The NFL is investigating all possible causes of Buffalo Bills safety Damar Hamlin’s cardiac arrest, which led to his midgame collapse against the Cincinnati Bengals, according to NFL Chief Medical Officer Dr. Allen Sills .
“I know there’s been a lot of theories and a lot of talk about commotio cordis, and it’s definitely possible,” Sills said Wednesday during a press call.
Commotio cordis occurs when severe trauma to the chest disrupts the electrical charge of the heart, causing dangerous fibrillations.
Sills said it was a diagnosis of exclusion, meaning it could be the diagnosis if doctors couldn’t find any other cause.
“You have to have the right type of punch hit in the right place on the chest with the right amount of force at the right time in this heart cycle. So a lot of things have to line up for that to happen,” Sills said.
Doctors will look for any birth defects or other abnormalities with Hamlin’s heart, he said.
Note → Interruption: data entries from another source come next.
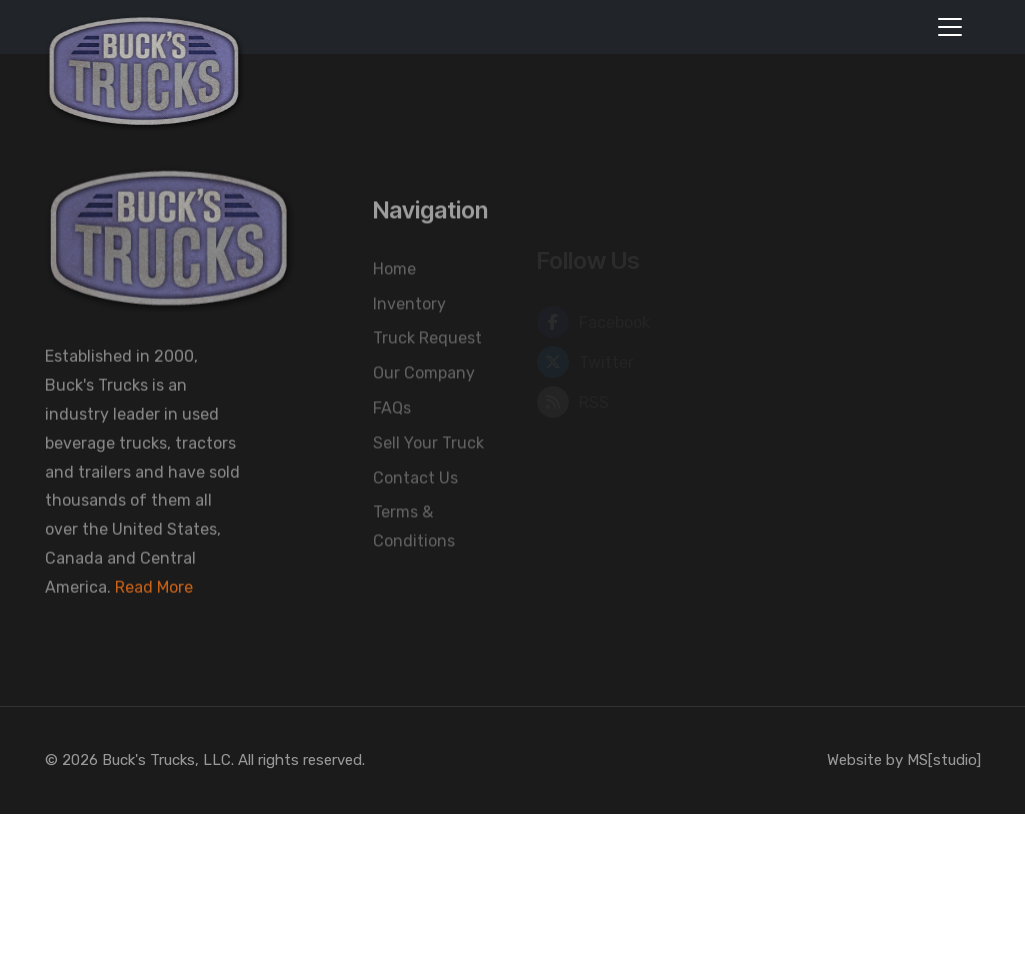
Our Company (424, 408)
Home (394, 304)
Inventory (409, 339)
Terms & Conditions (414, 562)
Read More (154, 603)
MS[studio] (944, 760)
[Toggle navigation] (950, 27)
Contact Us (415, 512)
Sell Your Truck (428, 478)
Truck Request (427, 373)
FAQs (392, 443)
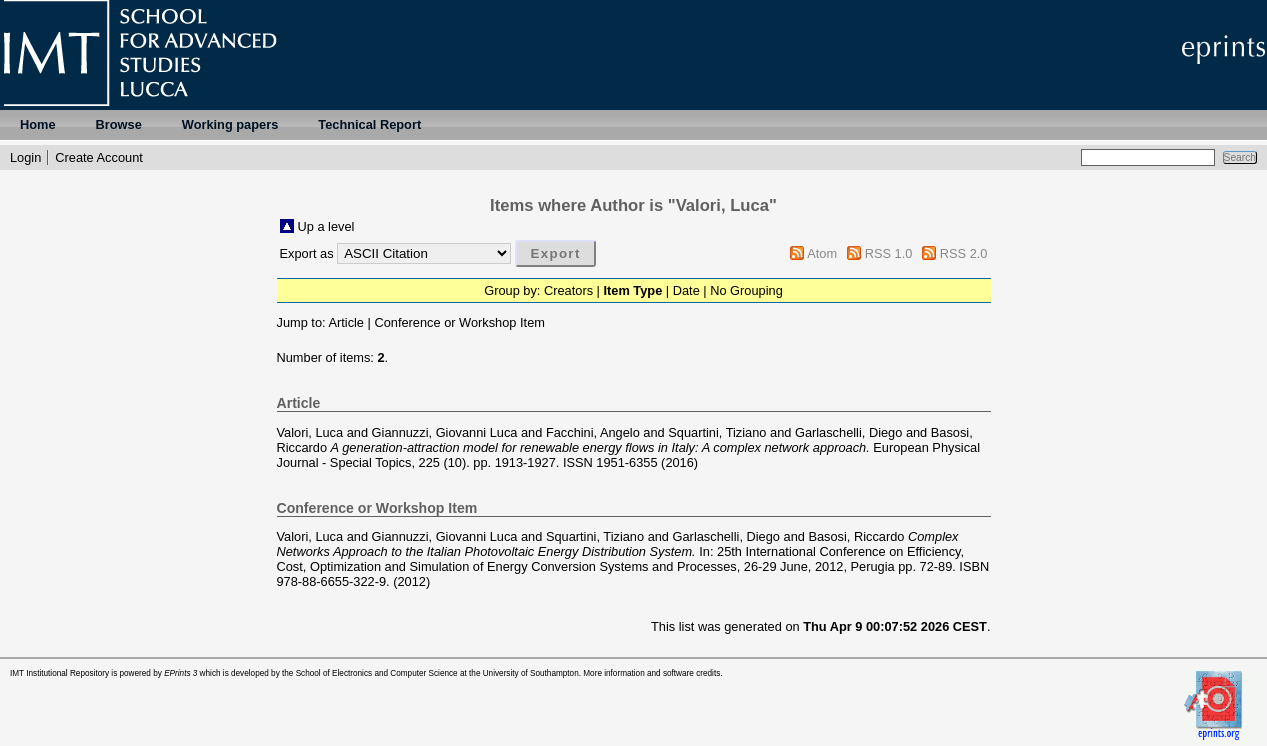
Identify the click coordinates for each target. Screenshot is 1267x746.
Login (25, 157)
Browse (119, 124)
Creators (568, 290)
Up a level (326, 226)
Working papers (230, 124)
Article (346, 322)
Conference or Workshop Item (459, 322)
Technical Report (369, 124)
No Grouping (746, 290)
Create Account (99, 157)
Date (686, 290)
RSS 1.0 (889, 253)
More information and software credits (651, 673)
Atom (822, 253)
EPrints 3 (180, 673)
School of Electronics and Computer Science (377, 673)
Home (38, 124)
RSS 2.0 (964, 253)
Every player has a physical exam before each season, and doctors take a detailed medical history, which includes American Heart Association screening guidelines related to potential heart problems.
Sills said each time a player is removed from the field, the NFL and its medical experts conduct a detailed review of what happened. They will also look specifically at the role of protective equipment.
“I think that’s something we definitely want to look at,” he said. “We know padding on the sternum can protect against blows in situations where commotio cordis is a consideration, so that’s something that will definitely be discussed.”
Currently, players’ shoulder pads usually fit in an area that covers the sternum, he said.
Sills said that in some cases the medical team won’t be able to determine the cause of the problem.
Whatever the cause, what helped in this situation was that the NFL had the right people and the right equipment in place to provide “an extremely quick response,” he said.